Semple's initial idea was to have the romantic lead named Joe Perko, a comical Italian oil-drilling foreman; Dwan was to be a "classy semi-intellectual" camera operator of a movie unit along on the expedition to film commercials for Petrox. Semple changed his mind, however, deciding that there was something "predictable" and "TV movie-ish" about a female camera operator. Therefore, Joe Perko was bumped down the line and Jack Prescott was created, as the liberal, young Princeton anthropologist. The female camera operator became the would-be actress set adrift at sea. Semple's reasoning for this was "having established 'reality' of a sort with the oil-exploration vessel setting sail, we needed a bridge to the fantasy which will follow, and what more agreeable fantasy than finding the most gorgeous girl in the world floating unconscious in the South Pacific?"
Semple's second film for Dino De Laurentiis was 1979's HURRICANE. The screenplay was based upon the 1936 novel by James Norman Hall and Charles Nordhoff ("Mutiny On the Bounty"). Semple was also an Executive Producer on the film.
The film had a troubled production. Roman Polanski was set to direct the film until he was charged with statutory rape. After he fled the country, Jan Troell replaced him. Semple felt that Troell, the Swedish director of THE EMIGRANTS (1971) and THE NEW LAND (1972), was wrong for the film.
Semple's third film for De Laurentiis was 1980's FLASH GORDON. The film was a comic book derivative, done in a deliberately over-the-top style reminiscent of the "Batman" sensibility. As with his Batman, serious comic-book devotees assailed Semple for the allegedly disrespectful approach he took to the printed originals.

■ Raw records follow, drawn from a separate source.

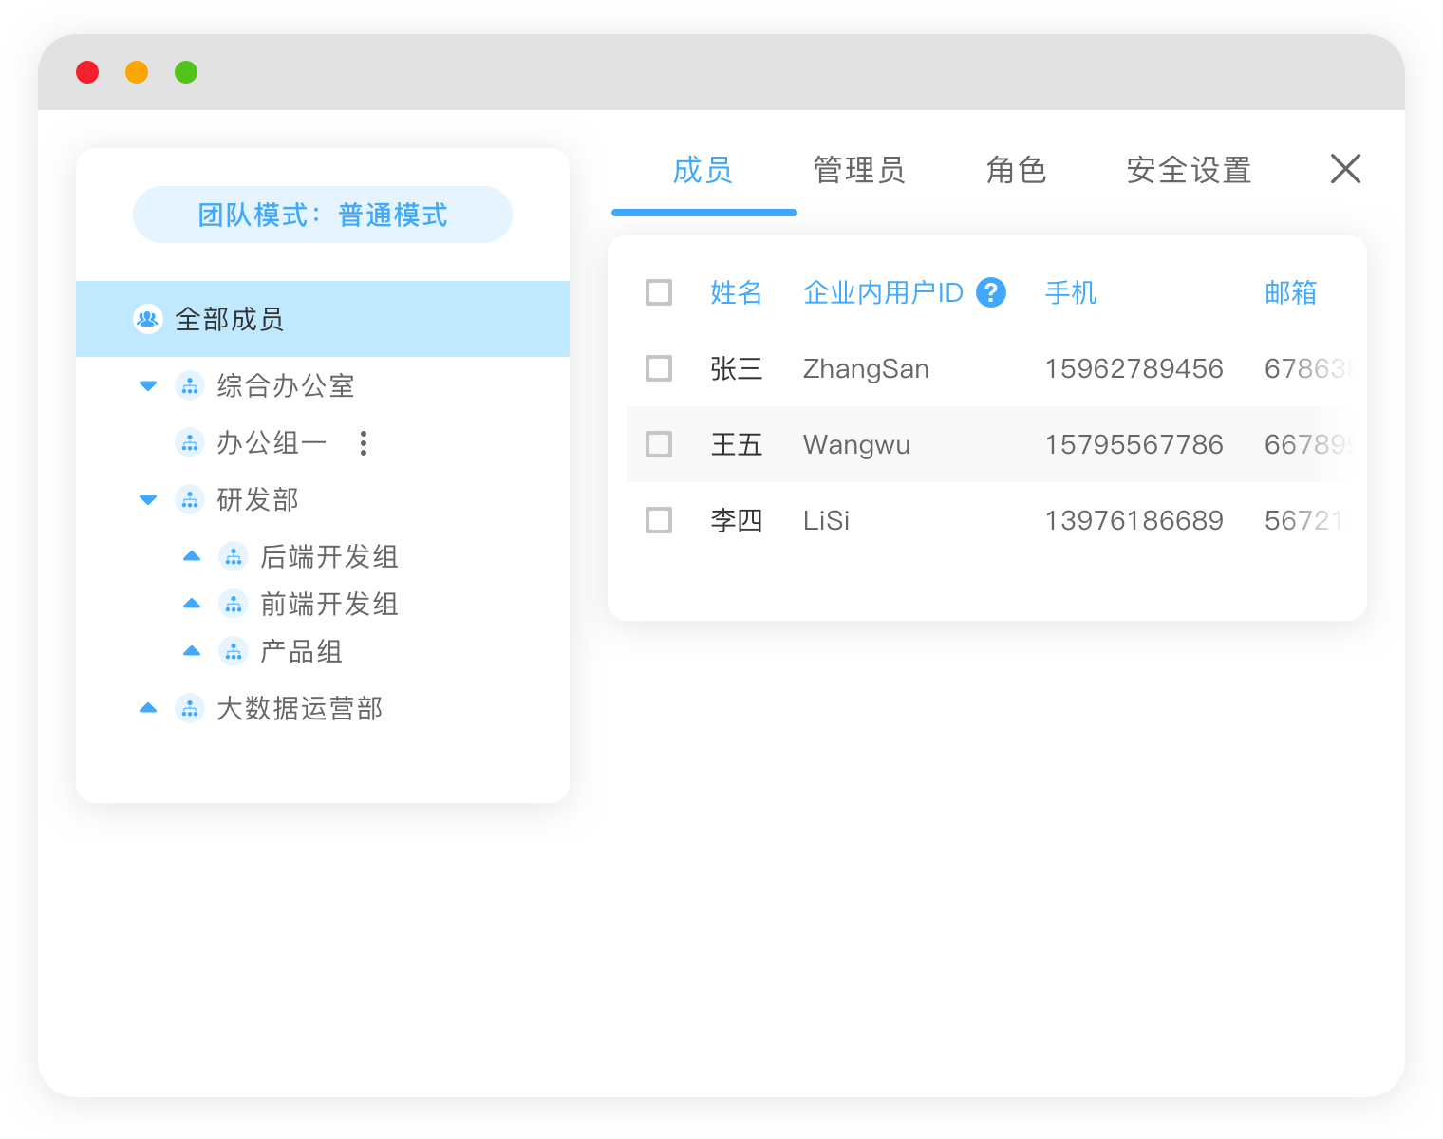1443x1139 pixels.
Task: Click the organization icon next to 综合办公室
Action: [189, 385]
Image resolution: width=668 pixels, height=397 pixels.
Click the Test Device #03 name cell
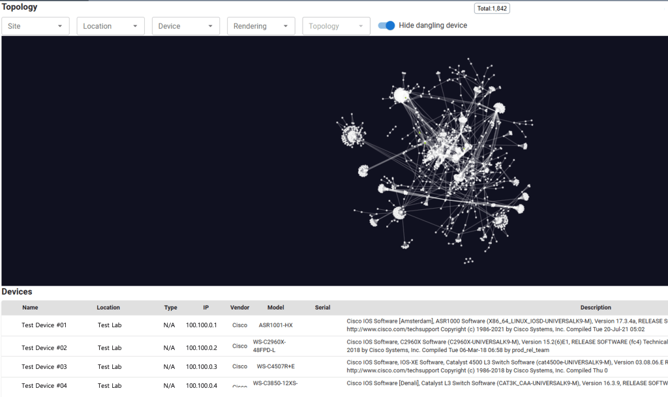44,367
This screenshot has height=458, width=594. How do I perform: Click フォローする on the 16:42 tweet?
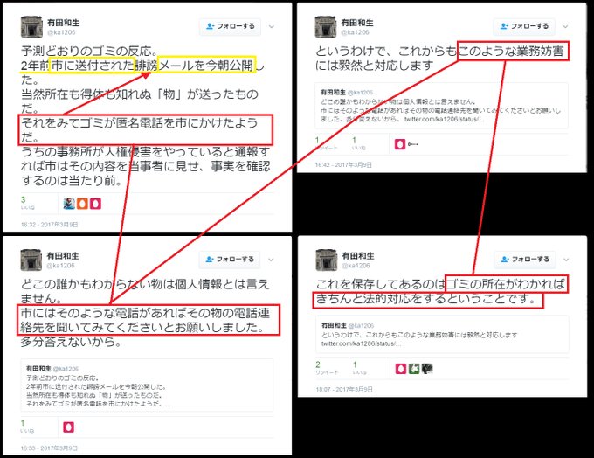pyautogui.click(x=524, y=26)

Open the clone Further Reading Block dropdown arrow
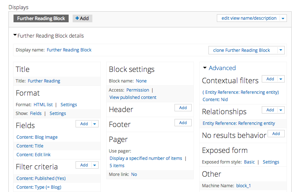click(x=280, y=50)
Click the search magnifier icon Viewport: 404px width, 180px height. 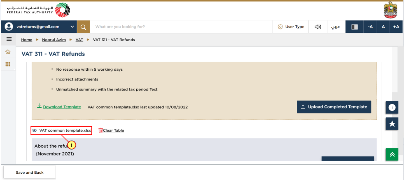pos(83,27)
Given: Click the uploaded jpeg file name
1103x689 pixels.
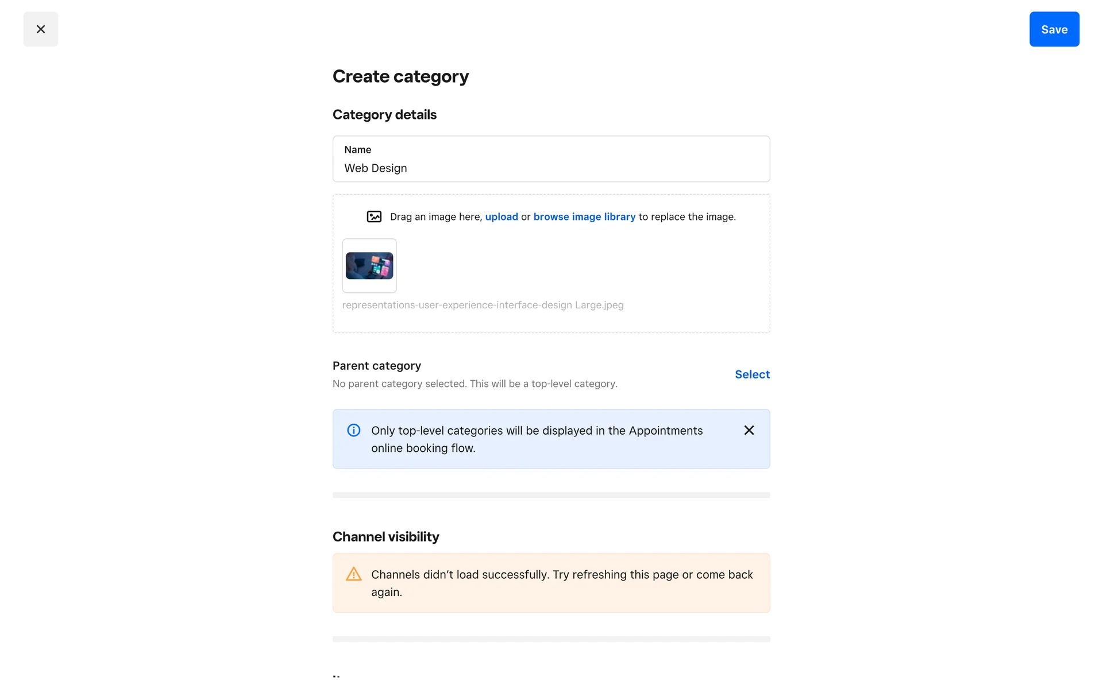Looking at the screenshot, I should click(483, 305).
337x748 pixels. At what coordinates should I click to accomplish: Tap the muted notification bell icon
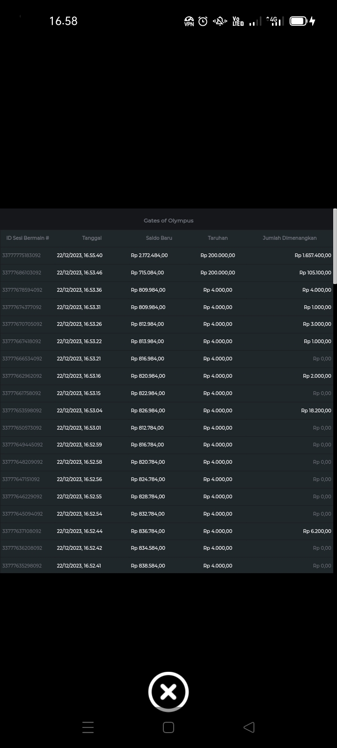pos(220,22)
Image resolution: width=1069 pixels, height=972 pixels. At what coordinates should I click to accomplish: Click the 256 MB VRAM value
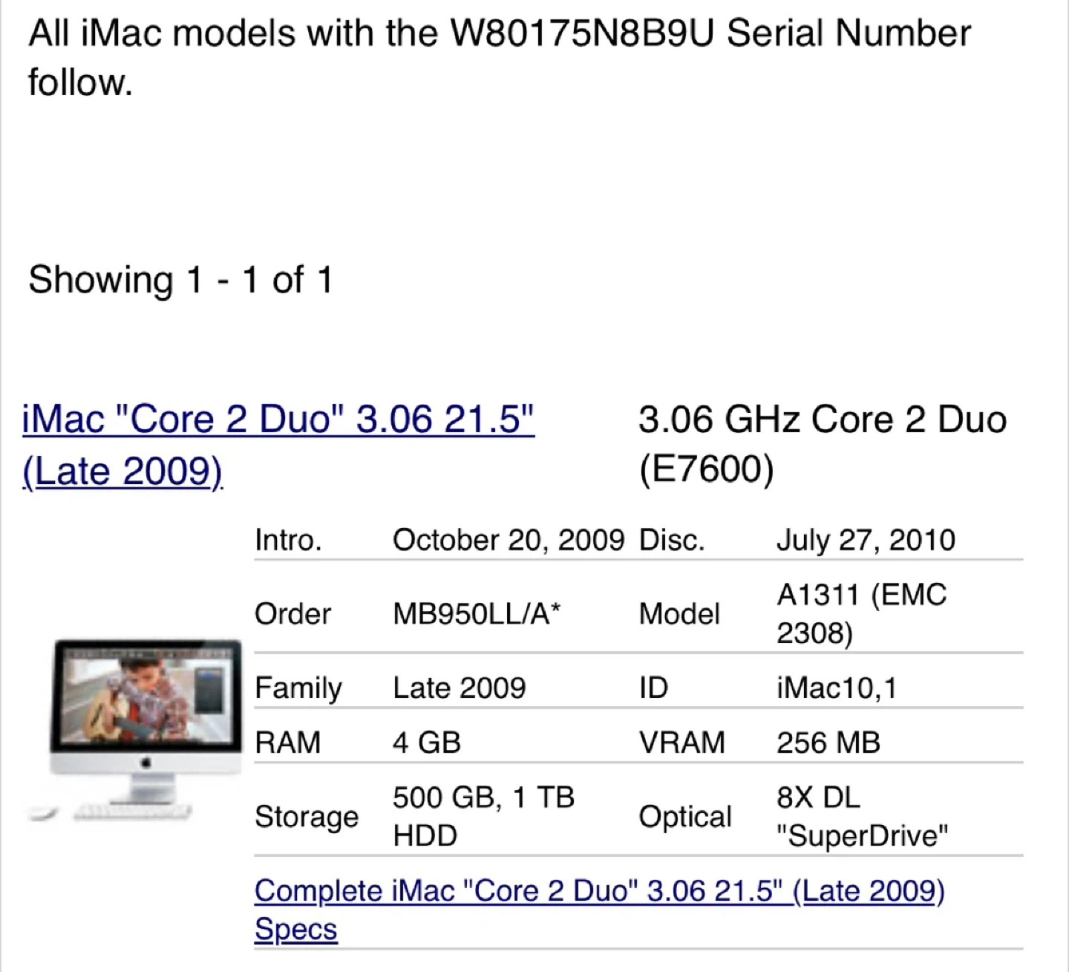[x=828, y=743]
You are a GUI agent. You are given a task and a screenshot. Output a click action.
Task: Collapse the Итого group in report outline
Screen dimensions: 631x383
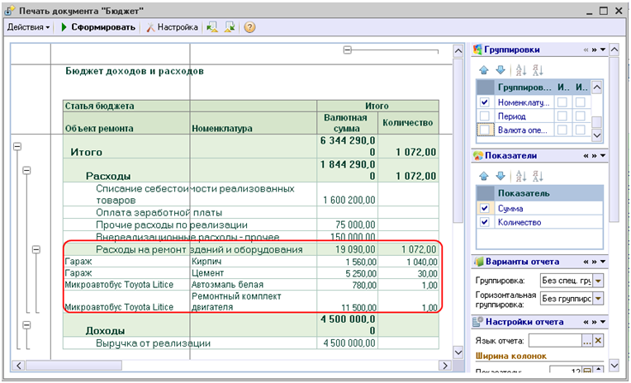(x=16, y=146)
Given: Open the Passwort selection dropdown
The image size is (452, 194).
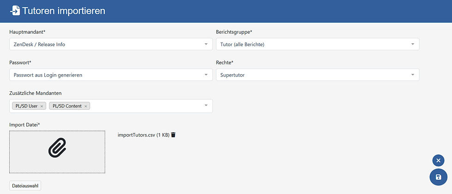Looking at the screenshot, I should coord(206,75).
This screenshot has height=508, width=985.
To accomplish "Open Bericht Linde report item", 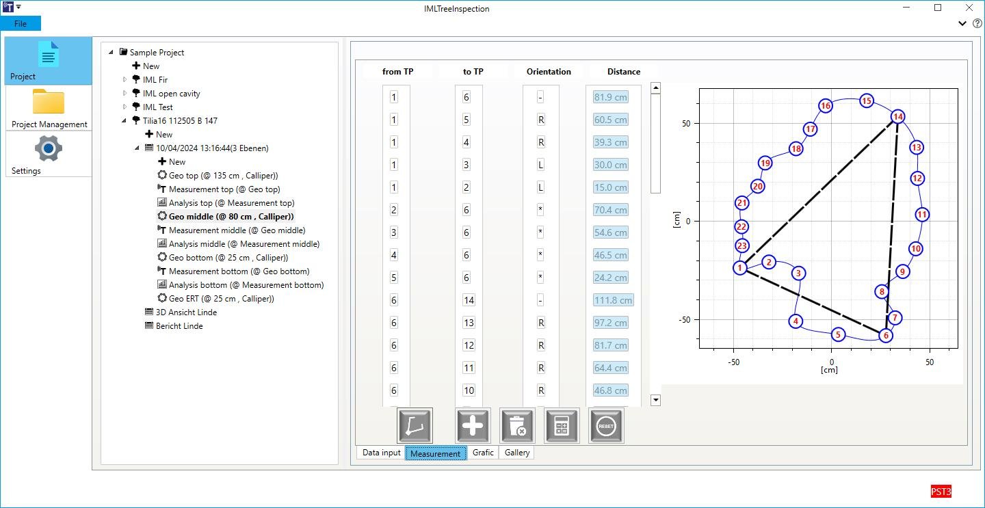I will pyautogui.click(x=179, y=326).
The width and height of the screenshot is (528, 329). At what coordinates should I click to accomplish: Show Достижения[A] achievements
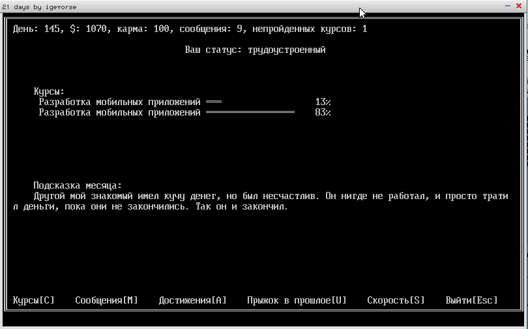pyautogui.click(x=192, y=300)
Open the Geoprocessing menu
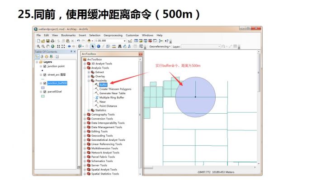Screen dimensions: 321x180 113,35
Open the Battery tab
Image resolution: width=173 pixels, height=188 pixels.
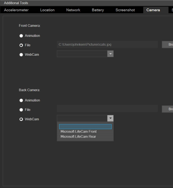point(98,10)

In 1983, Semple took on James Bond, when he wrote the screenplay for NEVER SAY NEVER AGAIN, Sean Connery's swan song in the role. Kevin McClory, Ian Fleming and Jack Whittingham had collaborated on an original story and screenplay for what would have been the very first 007 film, entitled "James Bond, Secret Agent". For whatever reasons, the movie was never made. Fleming then turned the screenplay into his novel "Thunderball". However, his right to do so was not clear.
When Harry Saltzman bought the film rights to the Bond novels from Fleming and went into partnership with Albert R. Broccoli, McClory initiated legal action. The case was settled out of court. Although the film THUNDERBALL was a fairly faithful adaptation of the published novel, McClory's suit resulted in only the earlier screenplay being credited as source material. McClory's producer credit on THUNDERBALL was possibly another term of the settlement. McClory also won the right to make his own Bond movie. But the settlement stipulated that it had to effectively be a remake of Thunderball, which was probably the reason why McClory waited 18 years after THUNDERBALL to make his film. Reportedly, Francis Ford Coppola made script contributions to the film.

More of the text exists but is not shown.